Even though I consider myself to be a social person, I've always been a bit of a homebody too. Home is where I'm most comfortable, and I love nothing more than putting on a comfy pair of yoga pants and curling up with a blanket on the couch with my husband. Home is where I can create the exact environment that I want, and I find so much joy in making this place a beautiful, cozy space for our little family to grow and thrive.
But the longer I'm a mama, the more I find myself needing out of the house, needing to be around other women in this same stage of life. The first year of Grayson's life I didn't have that type of community at all. I was the first of my friends here in Texas to have a baby, and the neighborhood we lived in was mostly families with older children or retired couples. A was working from home, so I saw him sporadically throughout the day, and I didn't feel too lonely.
But the older Grayson got, the more I needed something more. We moved to a new neighborhood filled with young families, and I joined the neighborhood moms group. I made some fun friends, and G and I were out and about a few times a week doing fun things. It was just what I needed. Not long after that, I joined a MOPS group at a local church at the suggestion of one of my new mom friends. It was another very welcome way to get out and socialize with mamas while having some "me" time.

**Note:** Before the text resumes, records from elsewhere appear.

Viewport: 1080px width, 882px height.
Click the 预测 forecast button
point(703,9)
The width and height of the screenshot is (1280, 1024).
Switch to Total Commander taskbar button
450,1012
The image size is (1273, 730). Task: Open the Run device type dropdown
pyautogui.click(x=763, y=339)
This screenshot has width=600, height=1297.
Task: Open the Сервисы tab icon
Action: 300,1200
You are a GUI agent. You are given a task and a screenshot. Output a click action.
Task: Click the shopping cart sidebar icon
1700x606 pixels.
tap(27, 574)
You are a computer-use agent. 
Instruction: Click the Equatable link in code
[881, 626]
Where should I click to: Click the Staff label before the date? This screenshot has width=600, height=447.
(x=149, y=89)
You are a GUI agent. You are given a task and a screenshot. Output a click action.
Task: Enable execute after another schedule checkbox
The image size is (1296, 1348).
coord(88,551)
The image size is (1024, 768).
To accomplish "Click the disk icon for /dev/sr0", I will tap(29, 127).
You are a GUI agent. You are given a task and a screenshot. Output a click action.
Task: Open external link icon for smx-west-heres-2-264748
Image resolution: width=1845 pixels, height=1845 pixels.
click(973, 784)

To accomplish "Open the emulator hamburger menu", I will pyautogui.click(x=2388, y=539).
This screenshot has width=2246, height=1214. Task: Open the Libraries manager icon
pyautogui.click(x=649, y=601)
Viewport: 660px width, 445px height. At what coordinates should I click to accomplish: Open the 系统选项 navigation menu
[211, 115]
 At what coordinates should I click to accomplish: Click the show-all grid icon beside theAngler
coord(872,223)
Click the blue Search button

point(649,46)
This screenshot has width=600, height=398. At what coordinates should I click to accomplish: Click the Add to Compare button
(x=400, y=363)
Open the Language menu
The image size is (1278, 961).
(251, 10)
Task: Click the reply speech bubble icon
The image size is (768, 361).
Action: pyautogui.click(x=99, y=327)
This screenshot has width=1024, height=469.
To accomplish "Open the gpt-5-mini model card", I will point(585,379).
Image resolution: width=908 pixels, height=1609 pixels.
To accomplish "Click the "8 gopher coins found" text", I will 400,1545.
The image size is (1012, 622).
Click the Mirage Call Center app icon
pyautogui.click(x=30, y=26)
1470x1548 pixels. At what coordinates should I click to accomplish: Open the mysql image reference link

I'm still in the moms group, and there are several mamas that I truly love spending time with, although it can certainly be challenging to bond much with crazy kids swirling around you the entire time. And I'm also in MOPS again this year, and it really has been a blessing to me. But somehow I still find myself longing for more.
I'm not sure what it is that I'm searching for exactly, but I think it's that whole "tribe" thing you hear people speak of. It's almost like I want to find what I had when I was younger, in high school or college - girls who can come together, cozy up on the couch, and chat about everything that's going on in life. Of course, you get older, you get married and have children, and that time is replaced with family time. I love my family time. My weekends are devoted to family time, and I never want anything to interfere with that. But I still need to be able to find some time to come together with other women in the same stage of life, to just talk about what we're going through and laugh, cry, and find joy in the madness of motherhood together.
I don't know what this means, exactly. I feel like my life is evolving, about to venture down some new path that I don't even know exists. I hope that I can take all of the feelings and desires and stirrings in my heart that I'm experiencing and turn them into something. What that might be, I'm not totally sure. But I'm hopeful that it will be something good.